潮目がらり「怒り」が一転「東北愛」に
25日午後9時過ぎ…「ツイッターらしい、いい動き」の称賛
26日に復興相を辞任した今村雅弘氏が、東日本大震災について「首都圏ではなく東北だったからよかった」などと発言した25日夜から、ツイッター上などで、この発言を逆手に取り「東北に生まれてよかった」「東北の風景や食べ物はよかった」などとしなやかに切り返す「東北愛」の投稿が爆発的に広がった。さかのぼって調べると、当初怒りの表明が中心だった内容が、ある時点でがらりと変わっていた。【尾崎修二、大村健一】
投稿には「#東北でよ(良)かった」という一文が添えられている。「#」マークは、同じ言葉が入っている投稿を検索し一覧できる「ハッシュタグ」機能。クリックすると、東北地方の魅力を熱く語り、風景や特産品を写真つきで紹介する投稿が多数現れる。まるで東北のガイドブックのようだ。「インスタグラム」など他のソーシャル・ネットワーキング・サービス(SNS)でも投稿は広がる。

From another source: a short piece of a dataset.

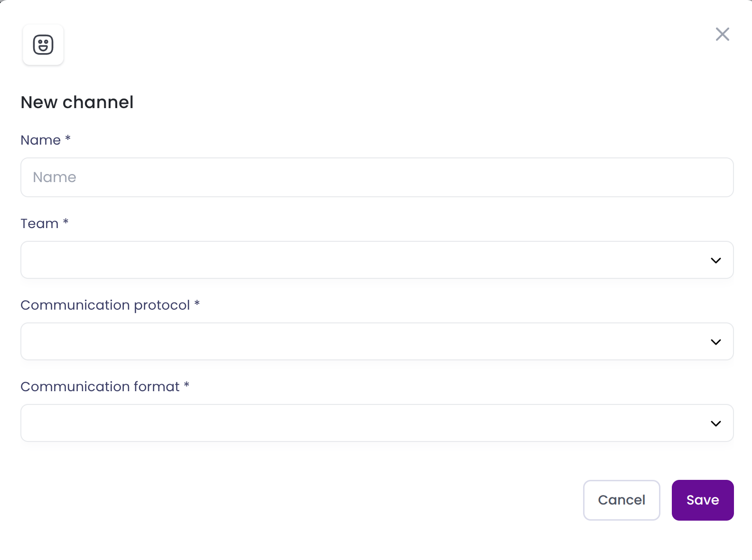Click the required asterisk beside Team
The height and width of the screenshot is (560, 752).
66,221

「おらは東北で生まれていがった。東北が大好きだ」「生まれも育ちも、良かったと思える場所」「海の幸も山の幸も美味(おい)しいし、四季折々の風景が目を楽しませてくれる」。これに対し「失言大臣のニュースを見ていろいろ思うことがあったけど、素敵ツイ(投稿)見てあったかい気持ちになった」など好意的な受け止め方が目立つ。
今村氏発言の一報が流れたのは25日午後6時すぎ。NHKの午後7時のニュースで報じられた直後の投稿は、「もうしゃべるな」「大臣を辞めさせろ!」(同7時20分台)など、怒りや憤りに満ちていた。

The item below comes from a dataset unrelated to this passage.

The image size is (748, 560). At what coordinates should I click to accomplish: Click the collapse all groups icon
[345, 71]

毎日新聞が調べたところ、発言を逆手に取った前向きな投稿が増え始めたのは同9時すぎ。プロ野球パ・リーグで首位を走る東北楽天ゴールデンイーグルスがナイトゲームで勝ち、ファンが今村氏発言にひっかけて「楽天が東北でよかった」などとつぶやいたあたりから、投稿の潮目が変わったようだ。
被災地を熱心に取材するジャーナリストの堀潤さん(39)は「ツイッターらしい、いい動きだと思った」と評する。26日朝に投稿の広がりに気づいて、福島県いわき市で自ら撮ったみずみずしいトマトの写真を投稿した。「大臣を擁護する声も一部にあったが、東北にゆかりのある人びとが、それを逆にエネルギーに変えていこうとする意志を感じました」と話す。
ツイッター日本語版の公式アカウントは「ステキなツイート(投稿)が集まっています。連休の予定の参考になるかも」と好意的に紹介。いわき市出身の吉野正芳新復興相も、26日の就任記者会見で投稿を歓迎した。ツイッタージャパン広報によると、投稿総数は26日午後8時現在約13万件で、さらに増え続けている。